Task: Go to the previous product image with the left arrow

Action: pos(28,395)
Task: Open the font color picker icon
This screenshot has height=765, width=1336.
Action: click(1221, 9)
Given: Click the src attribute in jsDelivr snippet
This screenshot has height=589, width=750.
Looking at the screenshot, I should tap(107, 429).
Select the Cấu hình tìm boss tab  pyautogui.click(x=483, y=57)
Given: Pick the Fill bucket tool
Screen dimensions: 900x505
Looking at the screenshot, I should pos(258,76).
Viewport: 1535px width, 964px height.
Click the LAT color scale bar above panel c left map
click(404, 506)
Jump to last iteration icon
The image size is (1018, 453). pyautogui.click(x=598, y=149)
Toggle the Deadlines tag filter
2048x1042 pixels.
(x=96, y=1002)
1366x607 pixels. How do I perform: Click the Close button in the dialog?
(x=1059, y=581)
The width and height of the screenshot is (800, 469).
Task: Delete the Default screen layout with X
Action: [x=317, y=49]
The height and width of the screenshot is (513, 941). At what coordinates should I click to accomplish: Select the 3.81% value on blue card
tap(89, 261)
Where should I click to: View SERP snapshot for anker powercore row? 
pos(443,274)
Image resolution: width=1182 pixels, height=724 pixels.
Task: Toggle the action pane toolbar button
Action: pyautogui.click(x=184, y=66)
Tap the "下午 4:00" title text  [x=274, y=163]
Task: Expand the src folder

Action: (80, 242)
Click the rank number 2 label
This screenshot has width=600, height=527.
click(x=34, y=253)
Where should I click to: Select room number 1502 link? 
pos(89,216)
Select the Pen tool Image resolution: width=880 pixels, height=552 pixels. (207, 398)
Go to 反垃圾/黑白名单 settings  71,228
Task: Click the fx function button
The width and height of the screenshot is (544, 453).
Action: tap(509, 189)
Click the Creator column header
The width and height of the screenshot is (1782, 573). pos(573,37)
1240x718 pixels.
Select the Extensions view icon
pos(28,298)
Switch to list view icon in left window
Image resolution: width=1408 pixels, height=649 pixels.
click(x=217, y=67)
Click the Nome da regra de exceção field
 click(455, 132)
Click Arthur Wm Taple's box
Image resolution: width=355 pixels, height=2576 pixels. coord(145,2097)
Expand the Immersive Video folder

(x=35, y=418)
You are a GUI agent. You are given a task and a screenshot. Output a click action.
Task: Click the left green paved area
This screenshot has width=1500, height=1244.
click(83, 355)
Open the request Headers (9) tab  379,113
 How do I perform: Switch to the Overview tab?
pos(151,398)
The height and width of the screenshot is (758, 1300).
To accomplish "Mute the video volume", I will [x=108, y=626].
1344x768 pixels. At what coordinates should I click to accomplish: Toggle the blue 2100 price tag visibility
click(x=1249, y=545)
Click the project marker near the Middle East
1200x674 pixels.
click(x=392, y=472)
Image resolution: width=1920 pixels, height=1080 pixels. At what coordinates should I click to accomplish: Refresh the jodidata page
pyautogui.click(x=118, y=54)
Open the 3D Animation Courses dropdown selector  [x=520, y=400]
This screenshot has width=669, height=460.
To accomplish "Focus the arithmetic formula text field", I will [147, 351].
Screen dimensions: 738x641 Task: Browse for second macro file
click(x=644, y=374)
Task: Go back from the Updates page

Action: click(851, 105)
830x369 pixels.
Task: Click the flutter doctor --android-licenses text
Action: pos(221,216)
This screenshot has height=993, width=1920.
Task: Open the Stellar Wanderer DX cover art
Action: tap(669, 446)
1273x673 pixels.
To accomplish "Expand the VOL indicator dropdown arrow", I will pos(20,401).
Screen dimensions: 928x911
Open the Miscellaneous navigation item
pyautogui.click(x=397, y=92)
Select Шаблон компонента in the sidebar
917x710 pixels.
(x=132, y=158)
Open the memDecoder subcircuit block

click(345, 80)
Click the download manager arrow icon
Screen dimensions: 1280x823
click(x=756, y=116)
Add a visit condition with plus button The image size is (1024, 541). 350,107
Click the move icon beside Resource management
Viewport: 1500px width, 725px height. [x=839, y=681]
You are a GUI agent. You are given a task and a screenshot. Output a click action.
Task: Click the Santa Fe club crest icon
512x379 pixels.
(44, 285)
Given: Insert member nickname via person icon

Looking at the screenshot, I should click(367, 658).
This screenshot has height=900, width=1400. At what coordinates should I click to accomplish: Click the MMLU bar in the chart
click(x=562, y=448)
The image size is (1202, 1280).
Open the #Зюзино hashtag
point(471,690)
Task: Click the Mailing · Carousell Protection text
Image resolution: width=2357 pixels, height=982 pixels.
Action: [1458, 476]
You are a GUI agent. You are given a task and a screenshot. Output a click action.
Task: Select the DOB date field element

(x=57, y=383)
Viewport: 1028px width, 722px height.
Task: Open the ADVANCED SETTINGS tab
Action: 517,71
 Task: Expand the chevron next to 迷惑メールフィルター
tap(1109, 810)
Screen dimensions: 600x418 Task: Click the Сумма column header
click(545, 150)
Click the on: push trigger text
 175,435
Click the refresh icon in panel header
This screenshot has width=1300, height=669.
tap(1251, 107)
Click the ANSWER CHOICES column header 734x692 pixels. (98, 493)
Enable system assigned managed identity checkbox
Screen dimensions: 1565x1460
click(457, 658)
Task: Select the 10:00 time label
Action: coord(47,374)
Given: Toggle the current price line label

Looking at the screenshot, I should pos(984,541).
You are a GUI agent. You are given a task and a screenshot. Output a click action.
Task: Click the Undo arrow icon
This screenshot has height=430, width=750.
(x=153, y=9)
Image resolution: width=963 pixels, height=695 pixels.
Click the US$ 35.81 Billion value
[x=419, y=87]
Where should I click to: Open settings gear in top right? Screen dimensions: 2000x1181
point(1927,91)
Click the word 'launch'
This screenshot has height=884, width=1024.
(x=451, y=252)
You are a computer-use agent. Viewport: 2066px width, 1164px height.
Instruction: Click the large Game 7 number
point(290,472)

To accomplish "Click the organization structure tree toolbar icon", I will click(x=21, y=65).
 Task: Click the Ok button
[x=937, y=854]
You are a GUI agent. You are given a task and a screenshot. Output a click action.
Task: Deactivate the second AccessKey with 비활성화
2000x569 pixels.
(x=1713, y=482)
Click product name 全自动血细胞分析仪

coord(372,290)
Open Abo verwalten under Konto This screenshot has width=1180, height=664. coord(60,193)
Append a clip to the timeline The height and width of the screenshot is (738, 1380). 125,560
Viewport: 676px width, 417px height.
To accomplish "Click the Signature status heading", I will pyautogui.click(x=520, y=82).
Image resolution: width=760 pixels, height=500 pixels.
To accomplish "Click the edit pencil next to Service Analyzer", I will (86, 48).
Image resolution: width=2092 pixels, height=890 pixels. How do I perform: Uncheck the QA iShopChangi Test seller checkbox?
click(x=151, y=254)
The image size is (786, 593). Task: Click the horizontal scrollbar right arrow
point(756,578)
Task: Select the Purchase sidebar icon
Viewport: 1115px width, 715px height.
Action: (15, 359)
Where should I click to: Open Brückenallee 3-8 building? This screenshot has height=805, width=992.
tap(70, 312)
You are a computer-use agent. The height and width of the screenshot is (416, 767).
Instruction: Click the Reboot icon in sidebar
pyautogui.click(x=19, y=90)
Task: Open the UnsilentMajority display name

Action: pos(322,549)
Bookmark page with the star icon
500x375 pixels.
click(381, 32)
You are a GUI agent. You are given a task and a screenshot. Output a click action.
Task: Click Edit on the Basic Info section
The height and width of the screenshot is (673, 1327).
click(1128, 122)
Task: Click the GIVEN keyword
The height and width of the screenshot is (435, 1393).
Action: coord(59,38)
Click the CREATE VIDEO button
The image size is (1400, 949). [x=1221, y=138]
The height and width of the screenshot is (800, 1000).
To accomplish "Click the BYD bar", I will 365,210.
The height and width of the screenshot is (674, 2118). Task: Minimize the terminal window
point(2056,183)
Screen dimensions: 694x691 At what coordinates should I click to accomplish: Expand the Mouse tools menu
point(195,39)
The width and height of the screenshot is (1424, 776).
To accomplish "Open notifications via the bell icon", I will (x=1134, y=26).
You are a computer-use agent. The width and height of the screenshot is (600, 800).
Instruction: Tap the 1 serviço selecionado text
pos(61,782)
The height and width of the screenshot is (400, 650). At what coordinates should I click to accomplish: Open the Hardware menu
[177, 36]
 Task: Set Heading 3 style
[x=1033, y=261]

··········

* EXERCISE: From the opening line of the data above through the line holding "Given: Pick the Fill bucket tool", give every line again exactly as it stands.

* RESPONSE BELOW:
Task: Go to the previous product image with the left arrow

Action: pos(28,395)
Task: Open the font color picker icon
This screenshot has height=765, width=1336.
Action: click(1221, 9)
Given: Click the src attribute in jsDelivr snippet
This screenshot has height=589, width=750.
Looking at the screenshot, I should tap(107, 429).
Select the Cấu hình tìm boss tab  pyautogui.click(x=483, y=57)
Given: Pick the Fill bucket tool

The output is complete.